Leary and Alpert’s experiments were part of their personal discovery and advocacy of psychedelics. As such, their use of psilocybin and other psychedelics ranged from the academically sound and above board Concord Prison Experiment, in which inmates were given psilocybin in an effort to reduce recidivism, to frequent personal use.

The Marsh Chapel Experiment, an example of the Project's activities, was run by a Harvard Divinity School graduate student under Leary's supervision. Boston area graduate divinity students were administered psilocybin as a part of a study designed to determine if the drug could facilitate the experience of profound religious states, and nine out of the ten divinity students reported such experiences. Leary's active participation in the experiment and its effects on Reverend Randall Laakko (who, at the time, was a student at the Divinity School) are depicted in a segment of a BBC video, which can be viewed here.

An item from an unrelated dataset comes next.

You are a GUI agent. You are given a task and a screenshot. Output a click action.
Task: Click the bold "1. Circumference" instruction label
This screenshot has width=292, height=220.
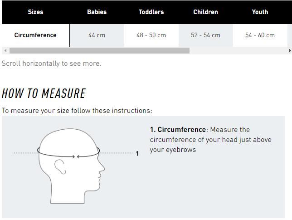click(178, 130)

At the time only Mescaline and the Peyote cactus were illegal, it would be five years until LSD and psilocybin were made illegal. Both Leary and Alpert had been rising academic stars until their battles with Harvard and their advocacy of the use of psychedelics made them major figures in the nascent counterculture.

Huston Smith's last work, Cleansing the Doors of Perception, describes the Harvard Project in which he participated in the early 1960s as a serious, conscientious, mature attempt to raise awareness around entheogenic substances. Of the members of the subgroup in which Smith took part, Leary is not listed.